Document extract ▸
----
Our little family was broken for a long time, and it continues to be so. It’s very difficult to deal with someone who has so many mental health issues in general, let alone co-parent with them. Especially when they continue to be undiagnosed and untreated. But I do my best to keep the children from the conflicts between myself and their father.
My six-year-old little Flower, when I’m putting her down to sleep, occasionally still asks “Why can’t you live with Daddy?”
Oh…such a loaded question. With such an adult answer. How do you reply?
Flower has never lived with both of us in the same house. I finally got the strength to leave when I was six months pregnant with her. I knew at the time what he was putting me through. And I saw some of the madness he exposed our son to. I couldn’t see bringing another child into it. It seemed cruel to stay.
She was unexpected. A surprise. A good one. Never a mistake. Ever. She was meant to be in my life and she brings me light and laughter every day.
I wish though that her father could be the man that they need him to be.
----
Provided data ▸
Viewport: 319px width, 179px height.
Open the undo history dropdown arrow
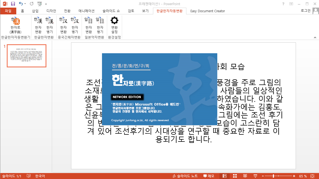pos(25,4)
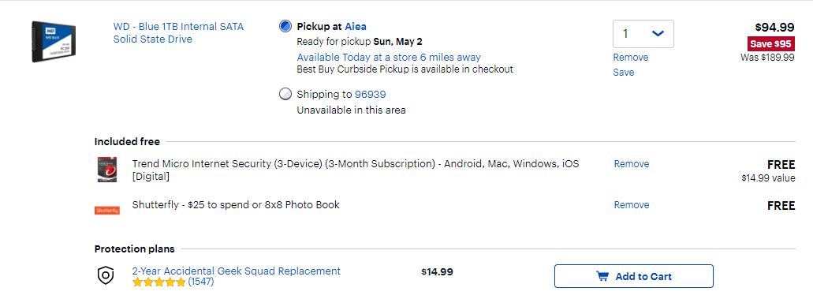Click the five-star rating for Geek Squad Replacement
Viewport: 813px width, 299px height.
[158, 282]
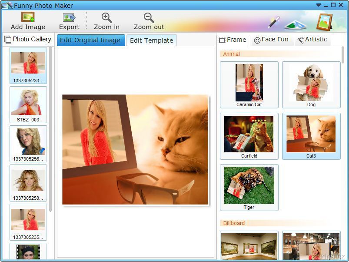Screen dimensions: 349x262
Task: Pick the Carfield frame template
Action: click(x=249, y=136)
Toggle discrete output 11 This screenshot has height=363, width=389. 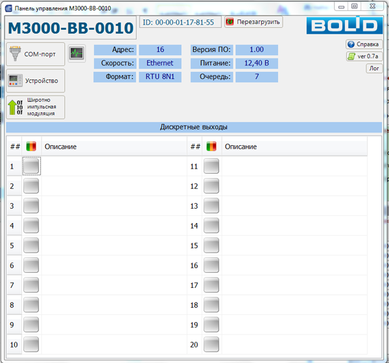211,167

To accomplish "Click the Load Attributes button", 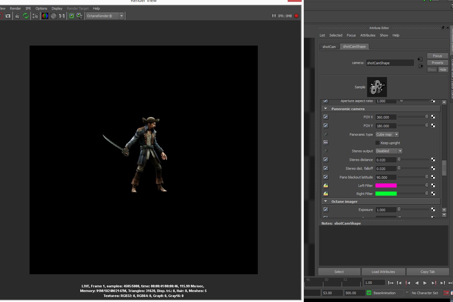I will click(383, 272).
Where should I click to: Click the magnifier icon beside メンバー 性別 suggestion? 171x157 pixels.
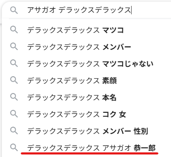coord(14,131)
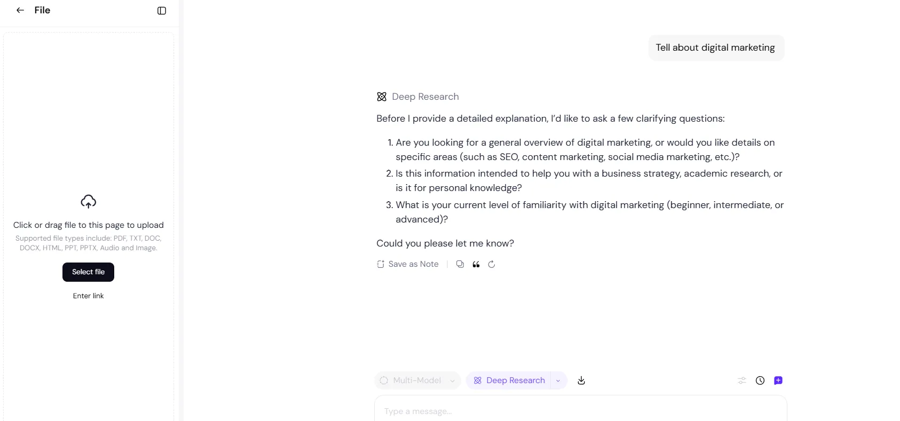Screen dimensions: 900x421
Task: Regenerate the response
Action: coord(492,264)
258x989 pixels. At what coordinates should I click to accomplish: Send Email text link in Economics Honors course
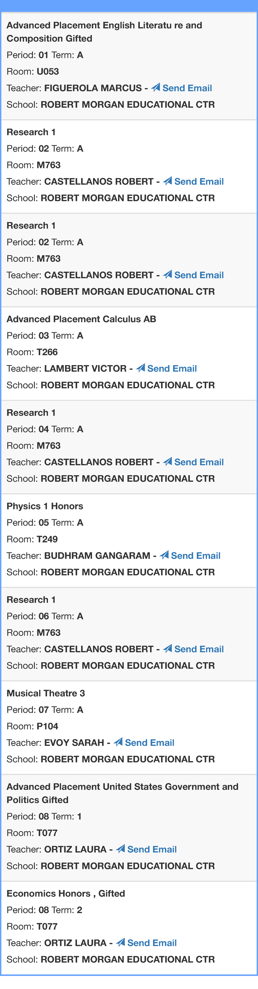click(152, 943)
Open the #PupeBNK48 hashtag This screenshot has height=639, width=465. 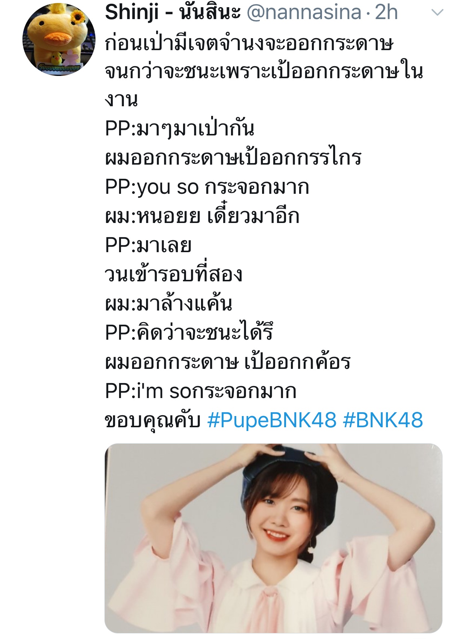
----
Task brief ▸ In the piece on co-parenting, at what point did the writer leave Flower's father? The material plays no part in this.

Expected answer ▸ The writer left when six months pregnant with Flower.